Park officials are closely monitoring — and expressing some concerns — about too many people congregating together in outdoor spaces during the coronavirus outbreak.
Because of overcrowding, Missouri State Parks announced Tuesday the closure of four state parks and the partial closure of another starting Thursday.
In Springfield, park rangers are telling groups of people to maintain at least 6 feet of physical distance from each other.
And at the Buffalo National River, park rangers are trying to keep too many paddlers from congregating at popular river put-ins while also assessing whether the national park can remain open during the coronavirus crisis.
The Missouri State Parks closures go into effect at 5 p.m.
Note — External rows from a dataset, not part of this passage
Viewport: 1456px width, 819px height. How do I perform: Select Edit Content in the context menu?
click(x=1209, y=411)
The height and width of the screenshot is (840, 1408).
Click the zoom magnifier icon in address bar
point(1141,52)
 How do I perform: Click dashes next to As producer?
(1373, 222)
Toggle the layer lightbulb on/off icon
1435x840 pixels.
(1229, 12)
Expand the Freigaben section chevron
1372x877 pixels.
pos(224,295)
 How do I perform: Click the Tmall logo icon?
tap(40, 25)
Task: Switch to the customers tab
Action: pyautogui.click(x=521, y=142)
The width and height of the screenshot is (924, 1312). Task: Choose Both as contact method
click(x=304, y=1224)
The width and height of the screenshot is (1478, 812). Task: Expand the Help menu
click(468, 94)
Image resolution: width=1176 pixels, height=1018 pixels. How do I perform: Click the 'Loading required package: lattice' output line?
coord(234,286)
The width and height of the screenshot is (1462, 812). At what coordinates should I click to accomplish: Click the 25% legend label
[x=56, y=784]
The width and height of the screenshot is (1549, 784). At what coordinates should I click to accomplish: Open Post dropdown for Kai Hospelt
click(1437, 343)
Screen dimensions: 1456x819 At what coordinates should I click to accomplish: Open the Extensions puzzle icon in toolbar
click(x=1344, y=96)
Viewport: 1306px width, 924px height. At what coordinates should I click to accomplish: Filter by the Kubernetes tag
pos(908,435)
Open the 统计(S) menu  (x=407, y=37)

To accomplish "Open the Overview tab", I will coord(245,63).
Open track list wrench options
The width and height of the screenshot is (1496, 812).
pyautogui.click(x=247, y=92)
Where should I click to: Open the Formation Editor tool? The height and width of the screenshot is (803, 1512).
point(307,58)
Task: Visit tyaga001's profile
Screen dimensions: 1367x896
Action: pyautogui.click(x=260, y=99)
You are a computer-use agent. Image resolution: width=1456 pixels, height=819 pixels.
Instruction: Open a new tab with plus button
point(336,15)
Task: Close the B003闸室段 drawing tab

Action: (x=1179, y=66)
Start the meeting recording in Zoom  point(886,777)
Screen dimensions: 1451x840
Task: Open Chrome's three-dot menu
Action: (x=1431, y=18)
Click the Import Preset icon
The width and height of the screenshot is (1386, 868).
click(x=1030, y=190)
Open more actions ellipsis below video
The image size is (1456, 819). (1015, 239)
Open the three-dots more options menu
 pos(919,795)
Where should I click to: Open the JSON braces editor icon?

Thursday and are scheduled to continue until April 30.
The operation modifications, effective at 5 p.m. on Thursday, April 2, include the following:Castlewood State Park will close;
Elephant Rocks State Park will close;
Watkins Woolen Mill State Historic Site and Park will close;
Weston Bend State Park will close;
St. Joe State Park will close the off-road vehicle riding area.
Gates to individual parking lots may close at all state parks when the lot reaches capacity.
“We’re continuing to evaluate the situation and make adjustments to operations as the COVID-19 pandemic evolves,” said Carol Comer, director of the Missouri Department of Natural Resources. “As conditions and recommendations change, we will make additional closures as needed. Before heading out to a state park, we encourage our citizens to check mostateparks.com for advisory updates and the latest actions in response to the COVID-19 pandemic.”
“We understand the importance of physical activity and getting outside during this unprecedented time,” said Mike Sutherland, director of DNR’s Division of State Parks.
“If a park looks full, then it is,” said Sutherland. “Whether you’re inside or outside, you must follow the guidance provided by the CDC and Governor Parson: Keep 6 feet between you and others, avoid crowded areas, wash your hands often, avoid touching your face, cover your mouth and nose with your elbow when you cough or sneeze, and, most importantly, stay home if you are sick.”
Missouri State Parks encourages those who visit a park to carry hand sanitizer, soap, wipes and drinking water, as services may be limited.
Sutherland said the two state parks trout fishing areas — Roaring River and Bennett Spring — have been heavily used in recent days, especially since the Missouri Department of Conservation dropped the need for a fishing permit for a while.
However, Sutherland said he doesn't think either trout park will need to close.
"We're monitoring those very closely," he said. "It appears we're seeing fewer anglers since the conservation department stopped stocking fish."
Jenny Edwards, spokeswoman for Springfield-Greene County Parks, said a lot of people have been using local parks, especially as the weather warmed and the sun came out.
But aside from closing playgrounds, Edwards said outdoor park areas and trails remain open.
"We are concerned about people maintaining safe distances — stay 6 feet away, don't gather in groups, don't go if you are sick," she said. "It would be logistically difficult to close many of our parks. We are very pleased the stay-at-home order included allowing people to go outdoors. But people being cooperative and being mindful of physical distancing in our parks is essential for this to work."
Edwards said the Park Board is in daily contact with the Springfield-Greene County Health Department.
"If the health department has a concern, we will respond," she said.
Even though many conservation department areas are out in the wild, it's still important to follow physical distancing guidelines to slow the spread of coronavirus, said MDC spokesman Francis Skalicky.
"The outdoors is such an ingrained part of southwest Missouri culture," he said. "But even if we're outdoors, we do have to remember those rules. Stay apart 6 feet. Bring some hand sanitizer and wipes, and if you touch a handrail or doorknob out in the park that somebody else could be touching, wipe it down."
At the Buffalo National River in Arkansas, park rangers are doing their best to keep people and paddlers apart, according to ranger Cassie Branstetter.
"This past weekend we had a large influx of visitors," she said. "Many were not abiding by the CDC guidelines to keep social distancing," she said. "We are continuing to assess the situation."
So far the river and trails are open to paddlers, though campgrounds are closed. There were problems with too many paddlers trying to get on the river at one time over the weekend.
"Over the weekend we definitely did have issues with that," Branstetter said. "Our rangers were attempting to space paddlers as they entered the water. They'd put in and wait a bit to keep at least a 6-foot distance."
Branstetter said she couldn't say if the entire park might be closed if people continued to ignore physical distancing rules.
"I don't have an answer on that now," she said. "We are reassessing the situation on a daily basis."